Bezetting en verzet in Nederland
Aan het begin van de Tweede Wereldoorlog had Nederland verklaard neutraal te zijn. Op 10 mei 1940 overviel het Duitse rijk zonder oorlogsverklaring Nederland, België en Luxemburg, die na weinige dagen capituleerden en werden bezet. Vanaf 1941 was de Nederlandse „Nationaal Socialistische Beweging“ (NSB) de enige toegelaten partij.
De eerste Nederlandse verzetsgroep „Geuzen“ werd al op de dag van de capitulatie van Nederland opgericht. Ook de Nederlandse Communistische Partij organiseerde ook meteen ondergrondse groepen. In februari 1941 kwam het uit protest tegen de antisemitische maatregelen van de Duitse bezetter tot een algemene staking, die na twee dagen met geweld door de Duitse bezetters werd neergeslagen.
Eind 1942 wird de Landelijke Organisatie voor Hulp aan Onderduikers (LO) opgericht, die onderduikers voorzag van valse papieren en voedselrantsoenkaarten.
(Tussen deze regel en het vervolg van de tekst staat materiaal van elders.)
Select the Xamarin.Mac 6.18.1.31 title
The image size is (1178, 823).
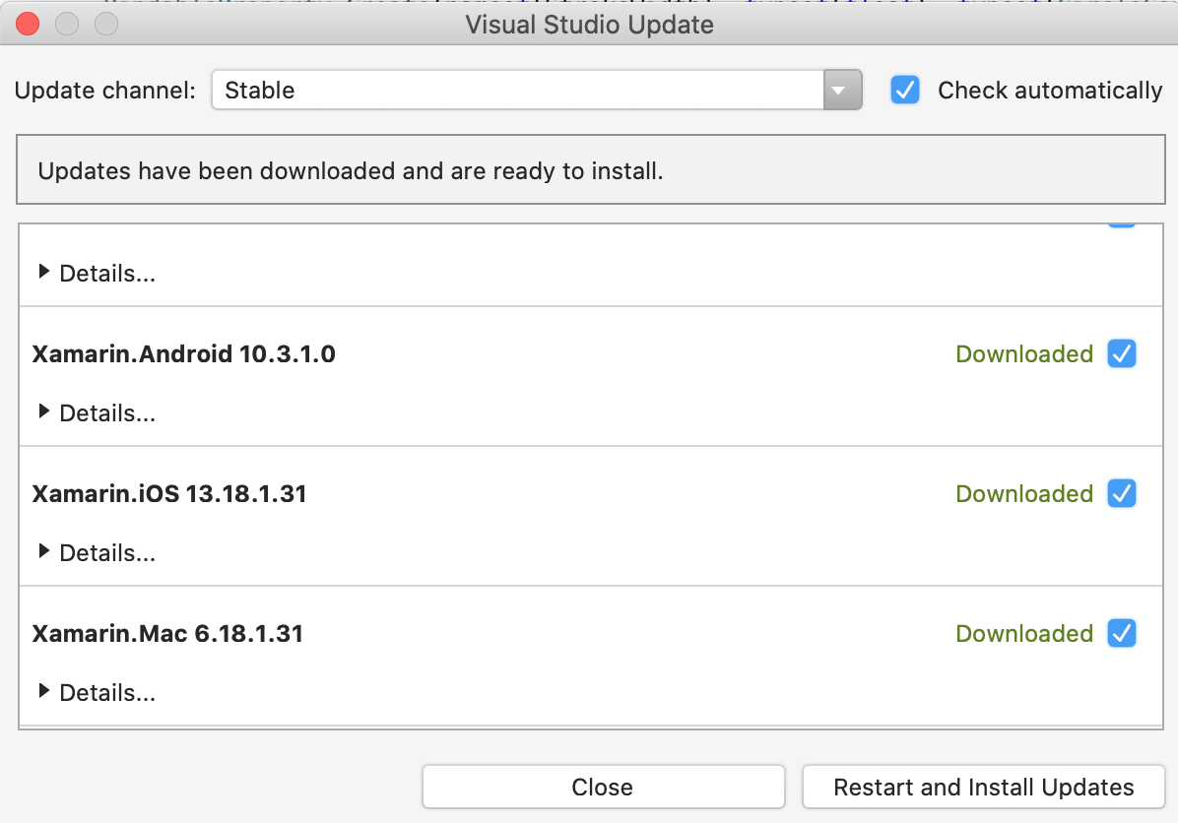(x=167, y=633)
Belangrijk voor het verzet was ook de rol van de kerken. Naar schatting waren er op het hoogtepunt ongeveer 350.000 mensen verborgen, waaronder 25.000 joden. 5778 Nederlanders werden tot op de dag van vandaag in Yad Vashem geëerd als „Rechtvaardige onder de Volkeren“ omdat ze het leven van Joodse mensen redden.
– Ytje Stevens-Roorda
Binne Rooda – verzet uit christelijke overtuiging
De vroeg weduwnaar geworden Binne Roorda was tot 1938 leraar in Oudeschip en verhuisde in 1940 naar een huis aan de Ernst Casimirlaan 4a in Groningen. Daar woonde hij met de huishoudster Maike de Zoete en zijn vijf kinderen Philippus, Gerrit, Ytje, Grietje en Foekje. Sinds zijn jeugd wilde hij predikant worden en in Groningen werkte hij als predikant in een ziekenhuis.
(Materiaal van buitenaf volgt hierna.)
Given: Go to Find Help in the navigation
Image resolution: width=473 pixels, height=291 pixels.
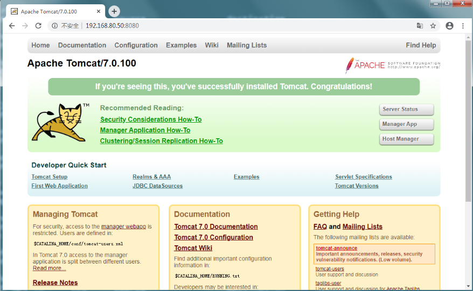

Als gevolg van de Duitse bezetting sloot Binne Roorda zich aan bij de verzetsgroep „Groep de Groot“, die in Groningen werd opgericht. Leider van de groep was Gerrit Boekhoven. Hij werkte in een fabriek voor drukplaten en kon zo valse identiteitspapieren en voedselkaarten vervaardigen.